====== Supplied records
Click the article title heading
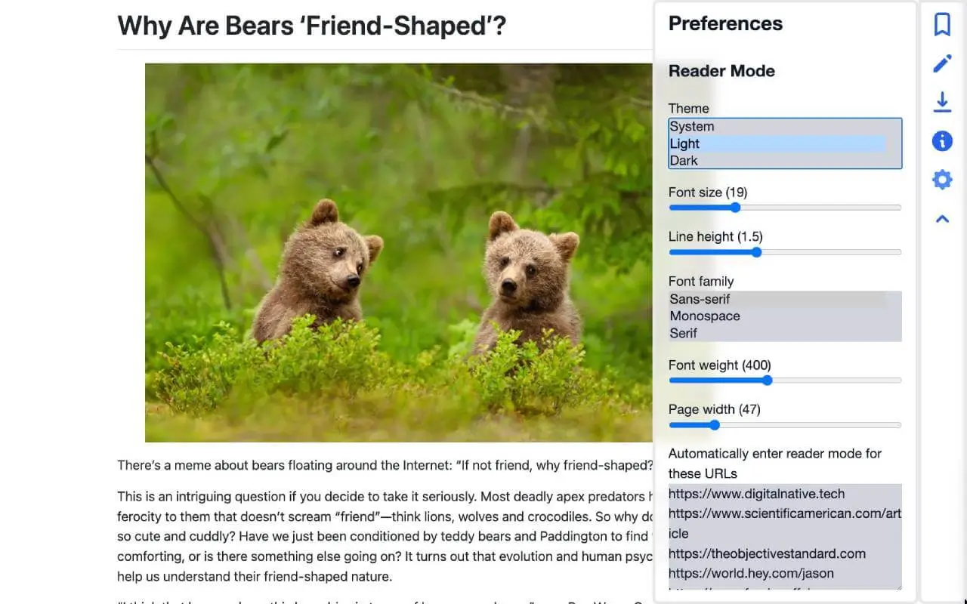 [x=311, y=26]
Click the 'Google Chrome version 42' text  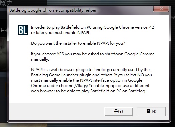pos(129,27)
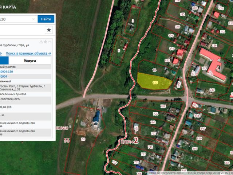
Task: Select parcel 3 on the map
Action: coord(133,22)
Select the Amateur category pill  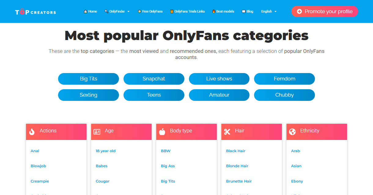[219, 95]
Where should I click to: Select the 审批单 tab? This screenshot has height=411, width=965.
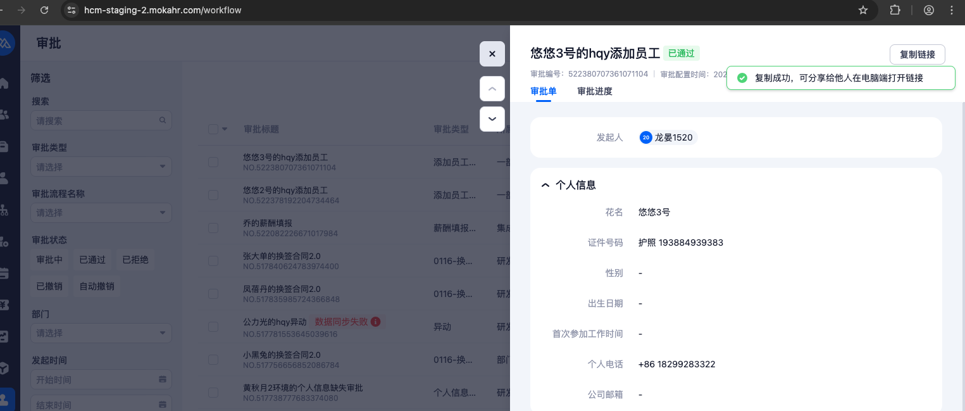coord(543,91)
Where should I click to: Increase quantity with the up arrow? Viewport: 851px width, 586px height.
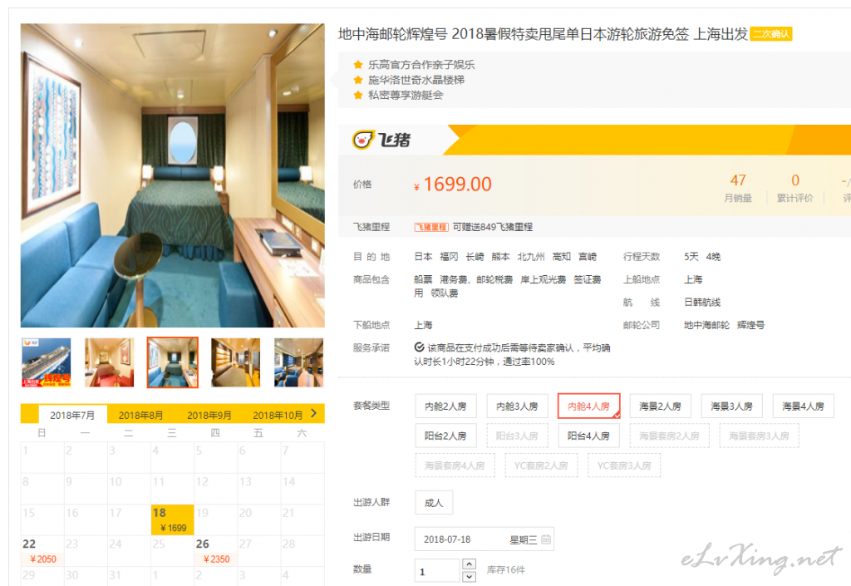click(x=469, y=565)
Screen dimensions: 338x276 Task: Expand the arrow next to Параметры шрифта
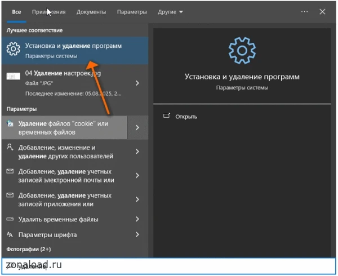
============
**Instructions for the task:**
The lines to return run from the line containing "Where should I click to: Select" through the last line of the records. Give them exactly, omitting pictures.

**Response:**
Where should I click to: Select the 审批单 tab? This screenshot has height=411, width=965.
coord(543,91)
Where should I click to: Increase quantity with the up arrow? Viewport: 851px width, 586px height.
click(x=469, y=565)
Screen dimensions: 338x276 Task: Expand the arrow next to Параметры шрифта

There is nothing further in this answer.